I have been given a ASA5505 (ASA5505-BUN-K9 running 8.3(1)) and asked to set it up as a front end firewall with 4 further firewalls behind it. 

I can configure these but ASA 5505 is proving a problem (I have never really used them)

On the WAN side I have a subnet with 5 spare ip addresses (e.g. 83.123.456.80 /29) and I want ideally to setup each of the rear firewalls with their own ip address through the 5505's internal firewall - so they can each access the internet mostly out going traffic but not allow traffic internally to go between the separate lans. 

If that's not possible then I wanted to setup a NAT on ASA and just use one external IP and then 4 internal ones (+ one admin) if possible find some way of separating firewalls out so traffic cannot leak internally between them. 

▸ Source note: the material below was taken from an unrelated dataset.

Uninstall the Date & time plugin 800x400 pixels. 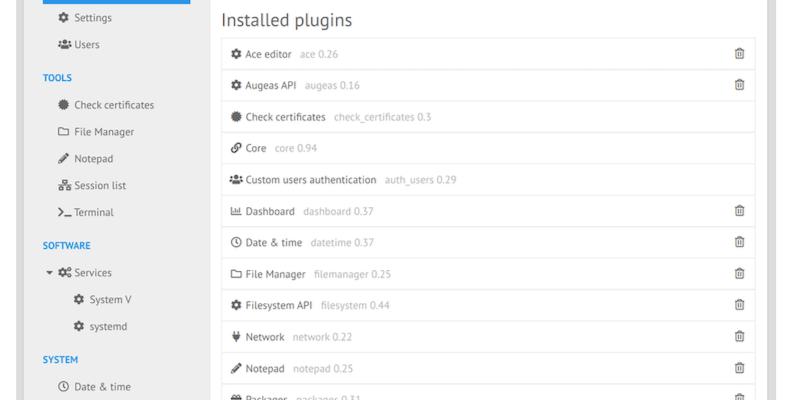coord(739,242)
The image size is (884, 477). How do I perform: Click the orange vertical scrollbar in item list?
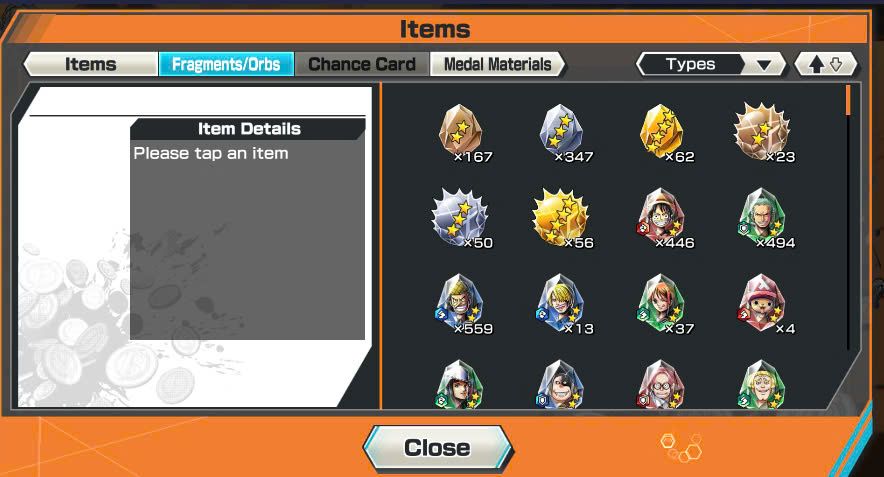[848, 100]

Any ideas of how this could be done? 

Thanks!


----------



## Wand3r3r (Sep 17, 2010)

Welcome to TSF!

How many hosts are we talking about per firewall?

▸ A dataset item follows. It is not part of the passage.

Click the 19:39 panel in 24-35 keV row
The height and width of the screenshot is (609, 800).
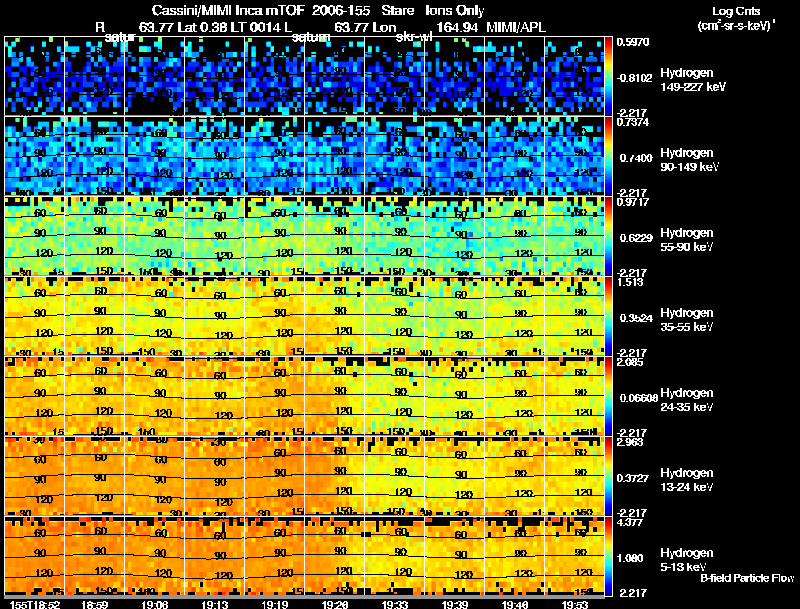[x=455, y=396]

You can not have the ASA as a front end and use public ip for the firewalls behind the ASA.
If you have just the 4 firewalls connected to the same internet connection there is no chance of them communicating with each other due to ip addressing. You could further enhance this by putting a deny rule on each for a deny of the other 3's wan ips.

But this design indicates a lack of knowledge of designing secure networks. You would only have 4 firewalls for a large company and then each would have its own internet connection since it wouldn't be practical to have everyone going through one internet connection.

By the sounds of it the proper design should have been done using vlans not firewalls.


----------



## siman008 (Aug 18, 2014)

Hi thanks for the quick reply and your help!
ok 

Each firewall will only have 5-10 clients behind it. The firewall separation is to stop data leaking between them. We have a single 80mb adsl connection to the internet in the office. Not sure VLANs work here as I don't think the 5505 handles that many VLANs (happy to be wrong) also I am told that atleast one team wants to manage their own firewall rules so best we given each their own.

So am I right to think that I need 4 rules one for each that map the external ip to an internal one one and I need to use nat and allow all outgoing protocols and ports through the 5505? Sorry I haven't used one of these before so I might not have the right Cisco language.


----------



## Wand3r3r (Sep 17, 2010)

Forget using the ASA. It won't accomplish anything for you.

Your topology would be:
internet<>modem<>switch<>4 firewalls with each having a public ip address.

"The firewall separation is to stop data leaking between them"
Who came up with this concern?

The firewalls will be talking to the internet not each other so this concern is not valid. As I previously stated you can do the additional configuration of putting denies of the others ip addresses. But this really is overkill since the firewalls won't be talking to each other anyway.

The ASA in front of these 4 accomplishes nothing but add a single point of failure for all 4 networks.

I find it surprising that in a 5 to 10 user environment that someone would want to maintain their own firewall rules. Do they really understand what they are maintaining? They want to restrict internet access to certain sites?


----------



## Wand3r3r (Sep 17, 2010)

BTW ASA with the right license can support 20+ vlans but that was not the propose of the suggestion. If you have 4 offices using the same internet connection you could have put in a vlan capable switch which would isolate each office from the other due to the vlans. There would never be any "bleed over".

Putting in firewalls on the other hand you do so to control or monitor internet access. Vlans can't do that. But I still find that rather surprising because usually in small offices everyone wants full access with no limits and no accountability.


----------



## siman008 (Aug 18, 2014)

Thanks for your suggestions all really useful and I agree! I will go back and ask though I think I will just need to do get on and setup the 5505 and configure it for the firewalls.

Which I guess means setting up a NAT (or PAT) on the 5505 adding 4 rules and 4 objects mapping external IP address to internal and allowing for all ports to be allowed out?

thanks again for your help and speed of reply!


----------